Saved data entries
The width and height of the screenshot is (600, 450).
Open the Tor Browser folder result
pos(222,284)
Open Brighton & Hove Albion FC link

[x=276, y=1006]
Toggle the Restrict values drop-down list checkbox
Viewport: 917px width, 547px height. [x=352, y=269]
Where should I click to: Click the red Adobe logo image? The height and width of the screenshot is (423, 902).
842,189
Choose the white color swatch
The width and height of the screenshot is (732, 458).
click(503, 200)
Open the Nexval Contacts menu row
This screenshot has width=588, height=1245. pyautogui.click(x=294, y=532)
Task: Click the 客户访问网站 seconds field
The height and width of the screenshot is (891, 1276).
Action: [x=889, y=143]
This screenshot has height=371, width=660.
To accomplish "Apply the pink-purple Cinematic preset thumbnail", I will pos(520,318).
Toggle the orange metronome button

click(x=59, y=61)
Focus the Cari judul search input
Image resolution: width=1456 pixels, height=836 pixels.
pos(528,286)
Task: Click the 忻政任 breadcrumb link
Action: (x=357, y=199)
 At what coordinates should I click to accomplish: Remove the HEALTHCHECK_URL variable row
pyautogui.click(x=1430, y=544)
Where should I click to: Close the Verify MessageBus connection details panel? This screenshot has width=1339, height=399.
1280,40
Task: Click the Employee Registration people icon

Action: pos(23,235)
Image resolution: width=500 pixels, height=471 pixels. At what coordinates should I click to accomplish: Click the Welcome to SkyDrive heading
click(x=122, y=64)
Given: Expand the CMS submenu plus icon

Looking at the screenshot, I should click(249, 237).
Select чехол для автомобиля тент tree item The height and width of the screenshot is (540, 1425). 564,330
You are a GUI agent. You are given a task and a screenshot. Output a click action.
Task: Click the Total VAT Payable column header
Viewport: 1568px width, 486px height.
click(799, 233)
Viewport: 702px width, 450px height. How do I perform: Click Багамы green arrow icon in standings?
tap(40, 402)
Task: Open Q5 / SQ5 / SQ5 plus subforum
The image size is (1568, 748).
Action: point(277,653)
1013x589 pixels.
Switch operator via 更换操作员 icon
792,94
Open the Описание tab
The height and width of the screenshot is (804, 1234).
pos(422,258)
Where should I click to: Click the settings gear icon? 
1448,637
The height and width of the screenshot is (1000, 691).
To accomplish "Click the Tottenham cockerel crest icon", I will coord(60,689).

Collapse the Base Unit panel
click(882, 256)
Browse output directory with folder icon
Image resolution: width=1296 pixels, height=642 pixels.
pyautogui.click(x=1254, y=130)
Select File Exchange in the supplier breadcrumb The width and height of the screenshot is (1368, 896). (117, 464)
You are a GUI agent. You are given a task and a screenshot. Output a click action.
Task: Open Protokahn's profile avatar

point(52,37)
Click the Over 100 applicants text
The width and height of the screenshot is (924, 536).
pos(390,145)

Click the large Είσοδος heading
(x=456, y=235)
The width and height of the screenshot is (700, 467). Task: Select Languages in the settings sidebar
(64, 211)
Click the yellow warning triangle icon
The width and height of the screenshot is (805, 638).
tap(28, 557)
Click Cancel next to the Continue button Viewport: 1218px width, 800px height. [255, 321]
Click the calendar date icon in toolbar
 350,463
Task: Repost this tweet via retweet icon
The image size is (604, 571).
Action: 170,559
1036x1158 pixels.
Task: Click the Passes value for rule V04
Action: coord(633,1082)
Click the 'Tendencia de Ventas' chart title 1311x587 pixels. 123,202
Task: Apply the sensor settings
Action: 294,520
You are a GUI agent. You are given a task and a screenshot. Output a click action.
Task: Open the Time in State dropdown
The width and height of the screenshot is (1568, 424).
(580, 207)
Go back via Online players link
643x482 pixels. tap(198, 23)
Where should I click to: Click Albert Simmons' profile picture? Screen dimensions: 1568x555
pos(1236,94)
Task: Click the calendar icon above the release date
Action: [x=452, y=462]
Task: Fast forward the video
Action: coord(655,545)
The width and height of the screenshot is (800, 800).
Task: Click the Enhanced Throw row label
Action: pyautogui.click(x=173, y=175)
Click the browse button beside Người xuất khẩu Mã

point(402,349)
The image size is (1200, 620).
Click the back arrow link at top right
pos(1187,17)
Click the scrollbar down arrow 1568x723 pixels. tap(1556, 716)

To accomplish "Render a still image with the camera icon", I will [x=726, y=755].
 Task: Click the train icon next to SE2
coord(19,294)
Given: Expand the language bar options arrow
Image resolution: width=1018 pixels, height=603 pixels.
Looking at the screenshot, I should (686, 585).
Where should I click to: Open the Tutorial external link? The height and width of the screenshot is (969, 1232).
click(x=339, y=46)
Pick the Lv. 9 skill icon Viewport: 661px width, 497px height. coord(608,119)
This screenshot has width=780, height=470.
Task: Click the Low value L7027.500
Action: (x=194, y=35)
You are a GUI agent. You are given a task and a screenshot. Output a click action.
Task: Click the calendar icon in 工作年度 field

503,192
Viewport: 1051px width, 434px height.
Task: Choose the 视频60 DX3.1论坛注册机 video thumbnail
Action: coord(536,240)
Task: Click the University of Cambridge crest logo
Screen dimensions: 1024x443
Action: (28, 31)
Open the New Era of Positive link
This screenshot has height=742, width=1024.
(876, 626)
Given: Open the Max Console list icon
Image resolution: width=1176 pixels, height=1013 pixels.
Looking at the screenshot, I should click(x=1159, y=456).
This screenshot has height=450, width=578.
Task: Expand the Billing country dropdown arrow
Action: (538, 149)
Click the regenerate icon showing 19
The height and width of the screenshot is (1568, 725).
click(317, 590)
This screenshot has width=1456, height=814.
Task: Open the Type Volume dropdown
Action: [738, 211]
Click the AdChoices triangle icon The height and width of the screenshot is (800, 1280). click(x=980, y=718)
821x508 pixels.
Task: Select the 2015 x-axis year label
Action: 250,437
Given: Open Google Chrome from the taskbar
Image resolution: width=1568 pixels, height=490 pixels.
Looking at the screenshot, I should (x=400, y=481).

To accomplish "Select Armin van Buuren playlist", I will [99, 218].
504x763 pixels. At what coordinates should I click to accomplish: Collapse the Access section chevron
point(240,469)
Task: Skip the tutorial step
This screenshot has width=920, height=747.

## DIRECTIONS
Extract all of the data exactly as written.

## EXPECTED OUTPUT
The width and height of the screenshot is (600, 450).
Open the Tor Browser folder result
pos(222,284)
Open Brighton & Hove Albion FC link

[x=276, y=1006]
Toggle the Restrict values drop-down list checkbox
Viewport: 917px width, 547px height. [x=352, y=269]
Where should I click to: Click the red Adobe logo image? The height and width of the screenshot is (423, 902).
842,189
Choose the white color swatch
The width and height of the screenshot is (732, 458).
click(503, 200)
Open the Nexval Contacts menu row
This screenshot has width=588, height=1245. pyautogui.click(x=294, y=532)
Task: Click the 客户访问网站 seconds field
The height and width of the screenshot is (891, 1276).
Action: [x=889, y=143]
This screenshot has height=371, width=660.
To accomplish "Apply the pink-purple Cinematic preset thumbnail", I will pos(520,318).
Toggle the orange metronome button

click(x=59, y=61)
Focus the Cari judul search input
Image resolution: width=1456 pixels, height=836 pixels.
pos(528,286)
Task: Click the 忻政任 breadcrumb link
Action: (x=357, y=199)
 At what coordinates should I click to accomplish: Remove the HEALTHCHECK_URL variable row
pyautogui.click(x=1430, y=544)
Where should I click to: Close the Verify MessageBus connection details panel? This screenshot has width=1339, height=399.
1280,40
Task: Click the Employee Registration people icon

Action: pos(23,235)
Image resolution: width=500 pixels, height=471 pixels. At what coordinates should I click to accomplish: Click the Welcome to SkyDrive heading
click(x=122, y=64)
Given: Expand the CMS submenu plus icon

Looking at the screenshot, I should click(249, 237).
Select чехол для автомобиля тент tree item The height and width of the screenshot is (540, 1425). 564,330
You are a GUI agent. You are given a task and a screenshot. Output a click action.
Task: Click the Total VAT Payable column header
Viewport: 1568px width, 486px height.
click(799, 233)
Viewport: 702px width, 450px height. How do I perform: Click Багамы green arrow icon in standings?
tap(40, 402)
Task: Open Q5 / SQ5 / SQ5 plus subforum
The image size is (1568, 748).
Action: point(277,653)
1013x589 pixels.
Switch operator via 更换操作员 icon
792,94
Open the Описание tab
The height and width of the screenshot is (804, 1234).
pos(422,258)
Where should I click to: Click the settings gear icon? 
1448,637
The height and width of the screenshot is (1000, 691).
To accomplish "Click the Tottenham cockerel crest icon", I will coord(60,689).

Collapse the Base Unit panel
click(882, 256)
Browse output directory with folder icon
Image resolution: width=1296 pixels, height=642 pixels.
pyautogui.click(x=1254, y=130)
Select File Exchange in the supplier breadcrumb The width and height of the screenshot is (1368, 896). (117, 464)
You are a GUI agent. You are given a task and a screenshot. Output a click action.
Task: Open Protokahn's profile avatar

point(52,37)
Click the Over 100 applicants text
The width and height of the screenshot is (924, 536).
pos(390,145)

Click the large Είσοδος heading
(x=456, y=235)
The width and height of the screenshot is (700, 467). Task: Select Languages in the settings sidebar
(64, 211)
Click the yellow warning triangle icon
The width and height of the screenshot is (805, 638).
tap(28, 557)
Click Cancel next to the Continue button Viewport: 1218px width, 800px height. [255, 321]
Click the calendar date icon in toolbar
 350,463
Task: Repost this tweet via retweet icon
The image size is (604, 571).
Action: 170,559
1036x1158 pixels.
Task: Click the Passes value for rule V04
Action: coord(633,1082)
Click the 'Tendencia de Ventas' chart title 1311x587 pixels. 123,202
Task: Apply the sensor settings
Action: 294,520
You are a GUI agent. You are given a task and a screenshot. Output a click action.
Task: Open the Time in State dropdown
The width and height of the screenshot is (1568, 424).
(580, 207)
Go back via Online players link
643x482 pixels. tap(198, 23)
Where should I click to: Click Albert Simmons' profile picture? Screen dimensions: 1568x555
pos(1236,94)
Task: Click the calendar icon above the release date
Action: [x=452, y=462]
Task: Fast forward the video
Action: coord(655,545)
The width and height of the screenshot is (800, 800).
Task: Click the Enhanced Throw row label
Action: pyautogui.click(x=173, y=175)
Click the browse button beside Người xuất khẩu Mã

point(402,349)
The image size is (1200, 620).
Click the back arrow link at top right
pos(1187,17)
Click the scrollbar down arrow 1568x723 pixels. tap(1556, 716)

To accomplish "Render a still image with the camera icon", I will [x=726, y=755].
 Task: Click the train icon next to SE2
coord(19,294)
Given: Expand the language bar options arrow
Image resolution: width=1018 pixels, height=603 pixels.
Looking at the screenshot, I should (686, 585).
Where should I click to: Open the Tutorial external link? The height and width of the screenshot is (969, 1232).
click(x=339, y=46)
Pick the Lv. 9 skill icon Viewport: 661px width, 497px height. coord(608,119)
This screenshot has width=780, height=470.
Task: Click the Low value L7027.500
Action: (x=194, y=35)
You are a GUI agent. You are given a task and a screenshot. Output a click action.
Task: Click the calendar icon in 工作年度 field

503,192
Viewport: 1051px width, 434px height.
Task: Choose the 视频60 DX3.1论坛注册机 video thumbnail
Action: coord(536,240)
Task: Click the University of Cambridge crest logo
Screen dimensions: 1024x443
Action: (28, 31)
Open the New Era of Positive link
This screenshot has height=742, width=1024.
(876, 626)
Given: Open the Max Console list icon
Image resolution: width=1176 pixels, height=1013 pixels.
Looking at the screenshot, I should click(x=1159, y=456).
This screenshot has height=450, width=578.
Task: Expand the Billing country dropdown arrow
Action: (538, 149)
Click the regenerate icon showing 19
The height and width of the screenshot is (1568, 725).
click(317, 590)
This screenshot has width=1456, height=814.
Task: Open the Type Volume dropdown
Action: [738, 211]
Click the AdChoices triangle icon The height and width of the screenshot is (800, 1280). click(x=980, y=718)
821x508 pixels.
Task: Select the 2015 x-axis year label
Action: 250,437
Given: Open Google Chrome from the taskbar
Image resolution: width=1568 pixels, height=490 pixels.
Looking at the screenshot, I should (x=400, y=481).

To accomplish "Select Armin van Buuren playlist", I will [99, 218].
504x763 pixels. At what coordinates should I click to accomplish: Collapse the Access section chevron
point(240,469)
Task: Skip the tutorial step
This screenshot has width=920, height=747.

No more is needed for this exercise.